Hingga suatu hari, sebelum fajar menyingsing, terdengar suara burung berkicau disertai dengan tiupan lembut angin pagi. Perlahan Jean membuka matanya lalu kemudian melompat ke sebuah dahan kayu, kata Jean : “Wah…… Hari ini cerah sekali……… Matahari  bersinar terang, bunga – bunga bermekaran. Duh …… senangnya….. pak – ibu, Jean mau berkeliling sambil belajar terbang ya. Bisa kan, pak-bu?” tanya Jean sekalian meminta izin pada kedua induknya. “Baiklah, tapi hati-hati ya, nak. Jangan terbang jauh-jauh.” Jawab mereka memberi izin. Dengan senang hati, Jean mulai mengepakkan sayapku, lalu terbang.
Setelah hampir sejam Jean terbang berkeliling, kemudian Jean berhenti pada sebuah dahan pohon sambil menikmati matahari pagi. Beberapa menit kemudian Jean putuskan untuk kembali ke sarangnya, namun karena hari masih pagi, Jean berencana untuk mencoba terbang ke tempat yang lain lagi. “Pasti asyik.” Pikir Jean.
Perlahan Jean mulai mengepakan sayapku sendiri dan terbang. Jean terbang dan terbang, berkelana dari suatu tempat ke tempat yang lain, dan memasuki tempat-tempat yang baru bagi Jean. Jean bahkan tidak menyadari jika Jean sudah terbang sangat jauh dari sarangnya. Jean terbang merendah ketika mendekati sebuah perkampungan. Kemudian Jean berhenti pada sebuah pohon yang tidak begitu tinggi dan memandang ke bawah. Di bawah sana, Jean melihat sepasang ayam yang sedang berkumpul membicarakan anak-anaknya yang sedang tumbuh besar. “Bapak..Hari ini saya si ayam betina berhasil menetaskan telur lagi??” Ayam Jantan menjawab “Apa bu?? Wah selamat.. anak kita jadi ada 5 ya bu..
Sejenak suara percakapan sepasang ayam itu tidak terdengar olehnya karena diusik oleh suara burung Jalak yang datang mendekat. “Wah, pagi-pagi begini enaknya jalan-jalan, oh iya (sambil mendekati anak ayam) yam yam… orang tuamu mana? Oh lha itu?" kata si Jalak sambil menunjuk ayam jantan.
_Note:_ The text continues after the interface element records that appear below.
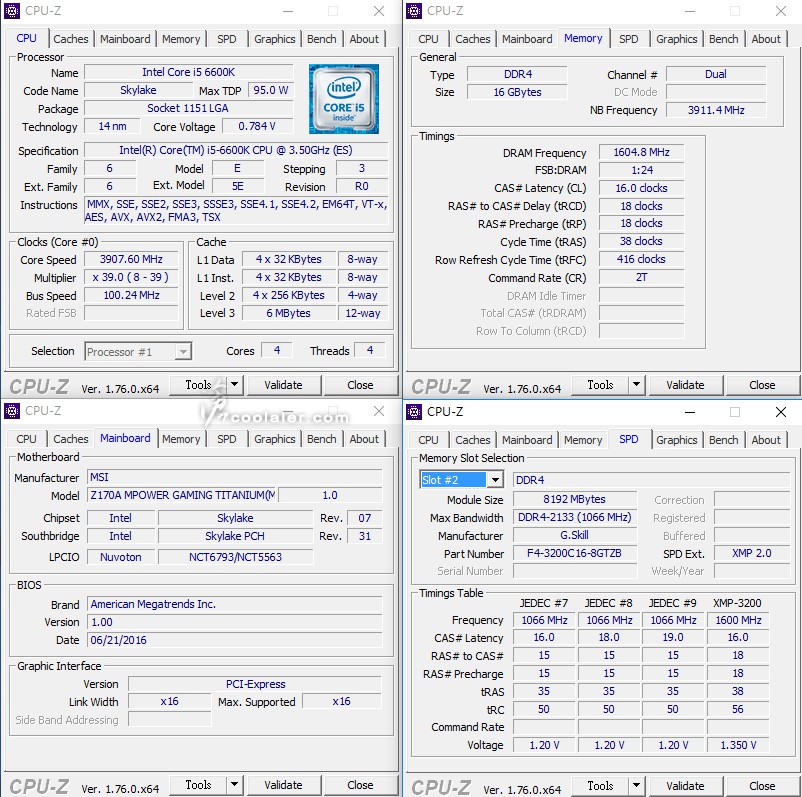
Task: Switch to the Bench tab in the CPU window
Action: (321, 39)
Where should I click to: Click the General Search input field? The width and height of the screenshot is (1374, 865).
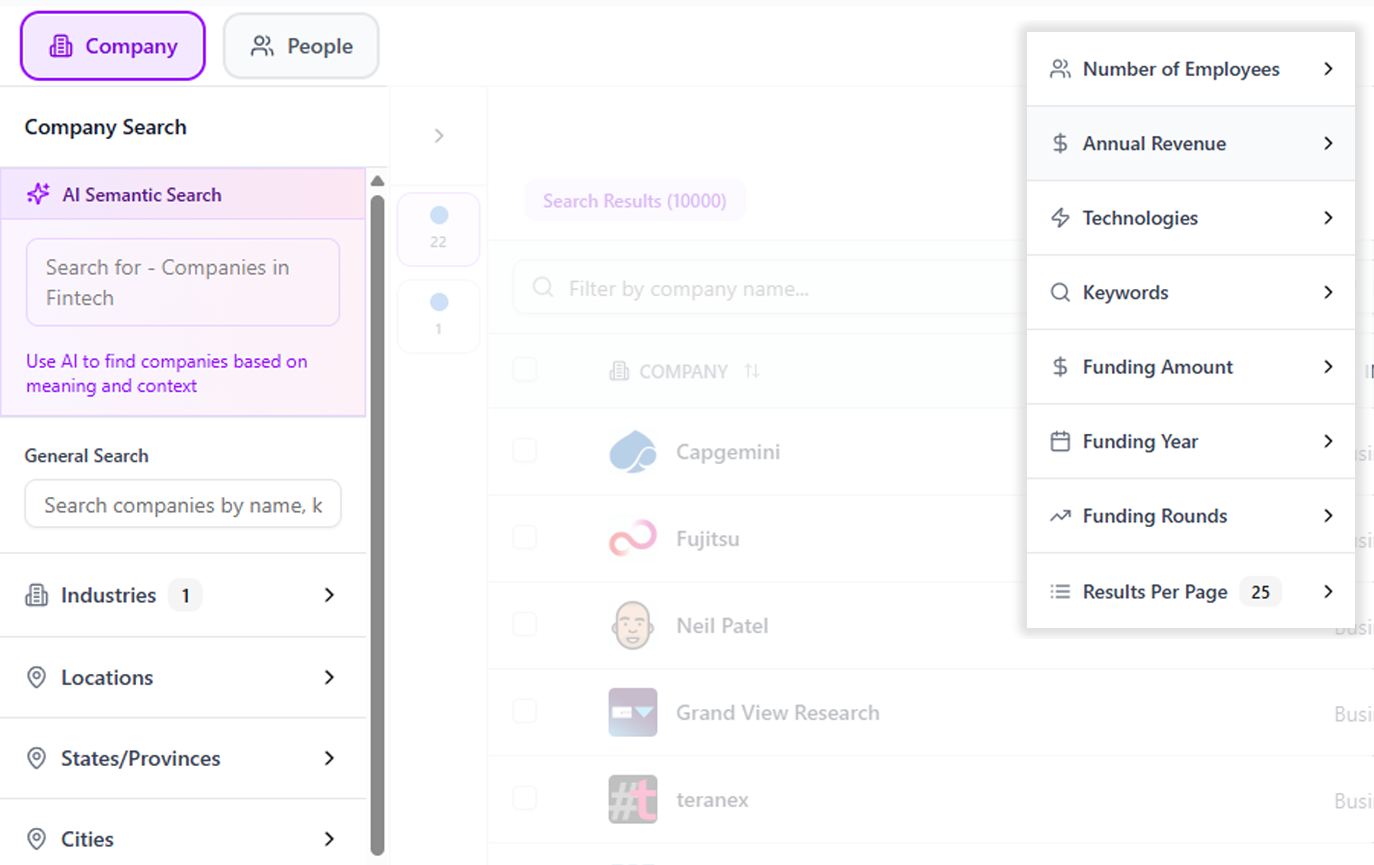[x=183, y=505]
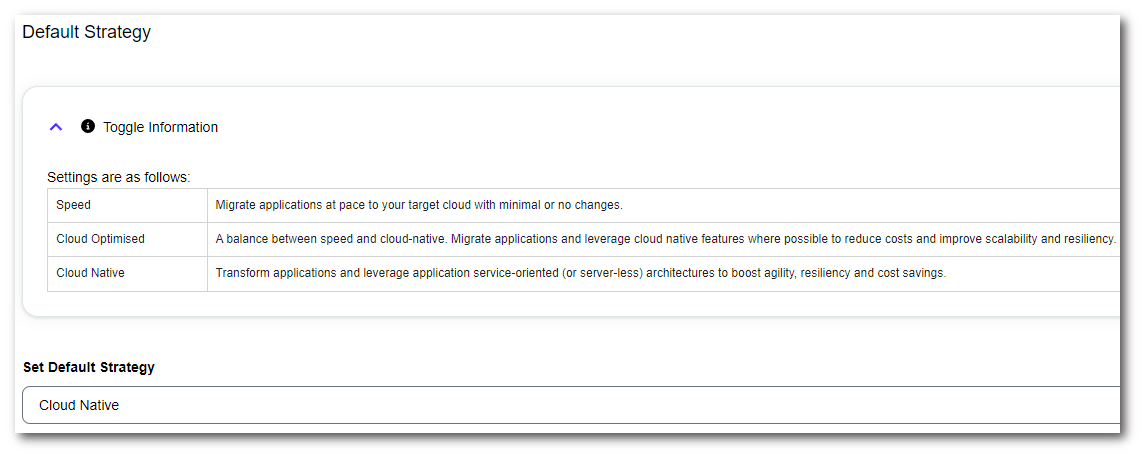Click the Default Strategy page heading

(x=86, y=32)

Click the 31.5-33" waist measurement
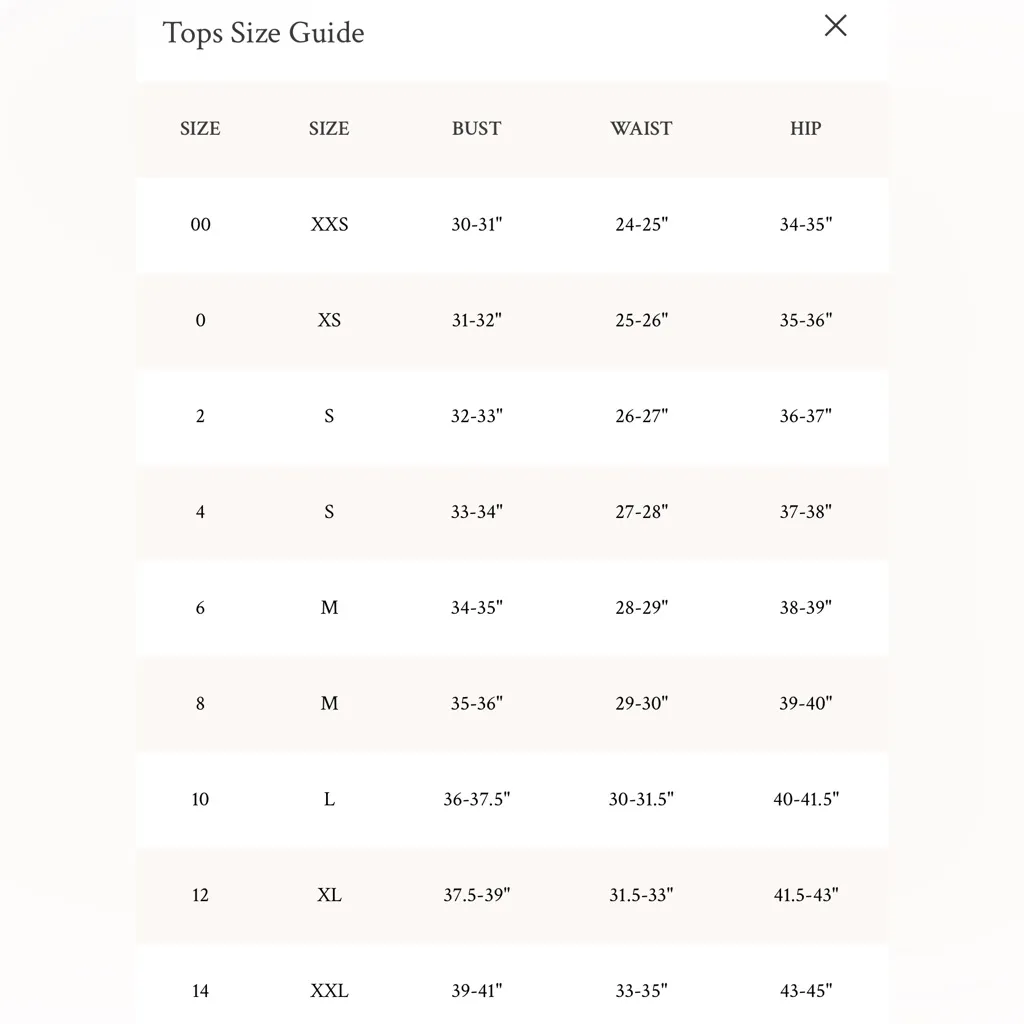[641, 895]
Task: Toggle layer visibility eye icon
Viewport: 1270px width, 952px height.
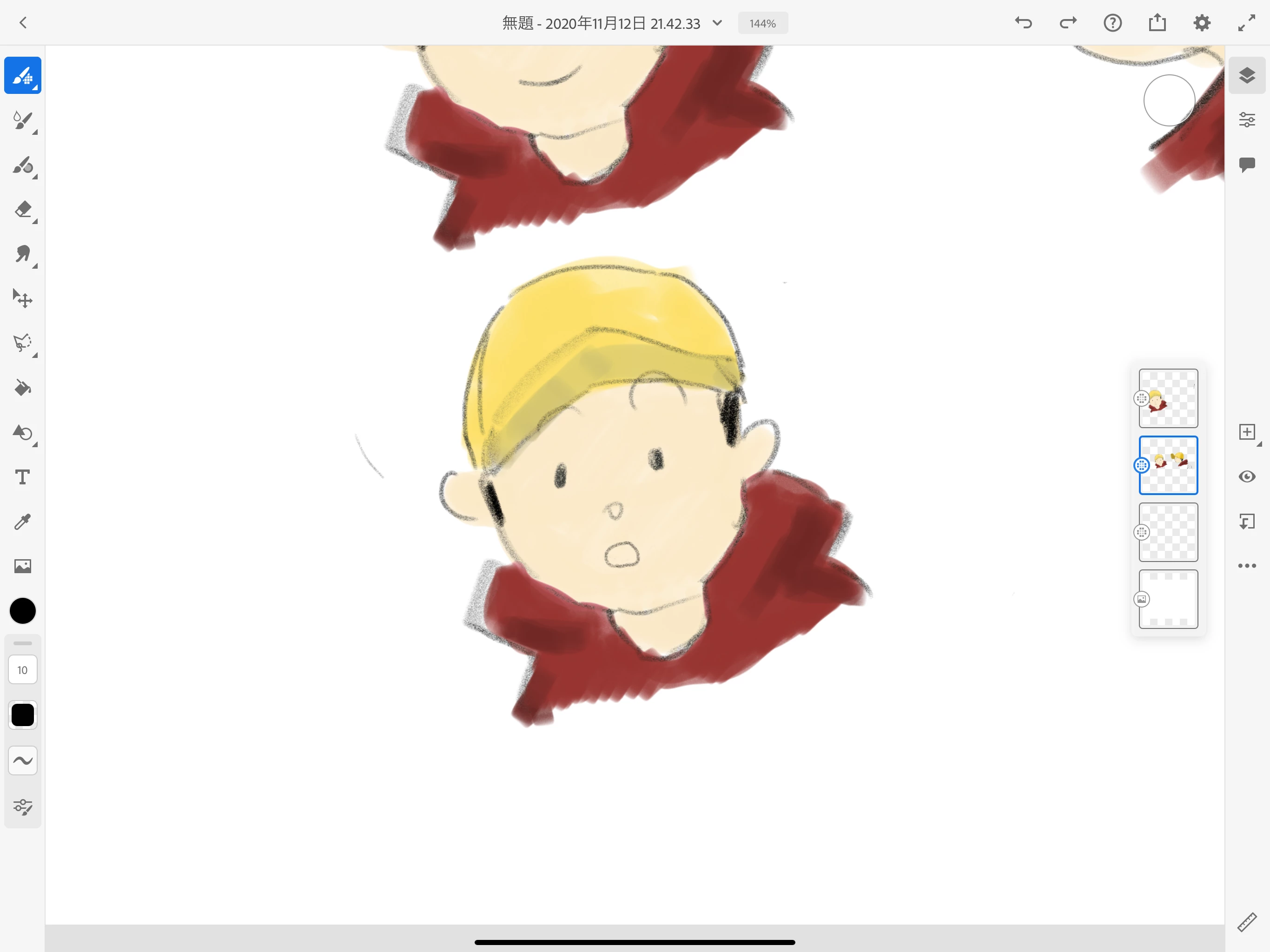Action: (1246, 476)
Akhirnya ayam jantan dan jalak pun mengobrol sambil keduanya jalan berkeliling. Ayam betina sendirian sambil menjaga anak-anaknya bermain. Sementara Jean masih diam di atas dahan pohon tersebut dan memperhatikan ayam itu, sambil sesekali mengalihkan pandangan ke arah perkampungan itu. Hingga tanpa Jean sadari, dari arah berlawanan datang seekor elang dan dengan secepat kilat menangkap anak ayam tadi dan membawanya pergi. Jean yang kaget tidak menyadari kalau si elang malah terbangnya menuju ke arah Jean, dan langsung menabraknya dari arah depan.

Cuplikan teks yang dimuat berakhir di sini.